My understanding is that, if I use keyword with a normalizer, ES wouldn't use fielddata. Can you please confirm?


(David Pilato) #4

Yes. But anyway elasticsearch is not going to use fielddata for text either.
I'd probably prefer having one field for aggregation/sorting and another for full text search.

But depends on your use case I guess.


(Animageofmine) #5

Use case is exact match with case insensitivity. So, I think we can skip the text part for now.

When is the fieldData used then? Only when the data is analyzed? Every time I read about fielddata, I forget it. Its definitely my problem, but I can blame it on versioning difference (2.4 vs 5.x). :slight_smile:


(David Pilato) #6

In 5.x fielddata is only available if you explicitly set it on text fields.


(Animageofmine) #7

Sounds good. Thank you so much for the clarification.


(Animageofmine) #8

@dadoonet

Reviving the thread again. Looks like lowercasing while indexing wouldn't work for us. We use the keywords for aggregations and searching.

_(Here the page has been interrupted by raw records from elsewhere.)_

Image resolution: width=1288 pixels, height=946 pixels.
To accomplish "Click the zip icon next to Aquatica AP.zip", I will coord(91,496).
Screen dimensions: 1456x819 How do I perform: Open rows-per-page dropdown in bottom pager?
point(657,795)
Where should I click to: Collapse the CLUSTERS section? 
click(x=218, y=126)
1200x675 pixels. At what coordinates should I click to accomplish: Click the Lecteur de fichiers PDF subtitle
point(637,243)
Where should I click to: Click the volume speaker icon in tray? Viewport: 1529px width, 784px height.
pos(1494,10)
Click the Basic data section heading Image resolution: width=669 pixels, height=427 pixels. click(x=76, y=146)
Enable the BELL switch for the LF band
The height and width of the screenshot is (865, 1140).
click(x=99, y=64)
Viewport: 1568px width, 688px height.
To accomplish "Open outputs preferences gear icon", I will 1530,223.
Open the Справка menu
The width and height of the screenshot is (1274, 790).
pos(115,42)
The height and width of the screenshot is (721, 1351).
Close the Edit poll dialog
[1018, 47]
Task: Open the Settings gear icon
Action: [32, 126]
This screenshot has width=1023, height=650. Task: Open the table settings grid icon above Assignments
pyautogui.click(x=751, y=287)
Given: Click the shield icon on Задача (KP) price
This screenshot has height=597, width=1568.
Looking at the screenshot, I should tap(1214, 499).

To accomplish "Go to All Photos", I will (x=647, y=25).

Basically, we want to index as it is (no lowercasing), but search with case insensitivity. Something like grep -i "Seattle". How can this be done in ES? See an example below:

WITH A LOWERCASE NORMALIZER

Index Mapping

PUT caseinsensitive
{
  "settings": {      
    "analysis": {
      "normalizer": {
        "lowercase_normalizer": {
          "type": "custom",
          "char_filter": [],
          "filter": ["lowercase"]
        }
      }     
    }
  },
  "mappings": {
    "type": {
      "properties": {
        "city": {
          "type": "keyword",
          "doc_values": true,
          "normalizer": "lowercase_normalizer"
        }
      }
    }
  }
}

Index data

PUT caseinsensitive/mytype/1
{
    "city": "New York"
}

PUT caseinsensitive/mytype/2
{
    "city": "new York"
}

PUT caseinsensitive/mytype/3
{
    "city": "Seattle"
}

Terms Aggregation

GET caseinsensitive/_search
{
    "size": 0,
    "aggs" : {
        "cities" : {
            "terms" : { "field" : "city" }
        }
    }
}

Actual response payload below. The problem here is that everything is lowercased. If we expose this to customer, it is annoying and looks like we are not respecting their data. Imaging country names not starting with a Capital letter.

{
   "took": 1,
   "timed_out": false,
   "_shards": {
      "total": 5,
      "successful": 5,
      "failed": 0
   },
   "hits": {
      "total": 2,
      "max_score": 0,
      "hits": []
   },
   "aggregations": {
      "cities": {
         "doc_count_error_upper_bound": 0,
         "sum_other_doc_count": 0,
         "buckets": [
            {
               "key": "new york",
               "doc_count": 2
            },
            {
               "key": "seattle",
               "doc_count": 1
            }
         ]
      }
   }
}

Expected. Response Payload.

{
   "took": 1,
   "timed_out": false,
   "_shards": {
      "total": 5,
      "successful": 5,
      "failed": 0
   },
   "hits": {
      "total": 2,
      "max_score": 0,
      "hits": []
   },
   "aggregations": {
      "cities": {
         "doc_count_error_upper_bound": 0,
         "sum_other_doc_count": 0,
         "buckets": [
            {
               "key": "New York OR new York (actual casing preserved while indexing)",
               "doc_count": 2
            },
            {
               "key": "Seattle",
               "doc_count": 1
            }
         ]
      }
   }
}

(David Pilato) #9

If you preserve casing when building doc values, you will end up with something like:

"New York": 1
"new York": 1

Instead of

"New York": 2

Which is probably wrong.
You need to find a way to normalize your data, one way or another.

I don't think there is any existing token filter which can do that.
May be you can you an ingest painless script to transform at index time your data to something normalized like from new york, NEW YORK, New York to New York...


(system) #10

This topic was automatically closed 28 days after the last reply. New replies are no longer allowed.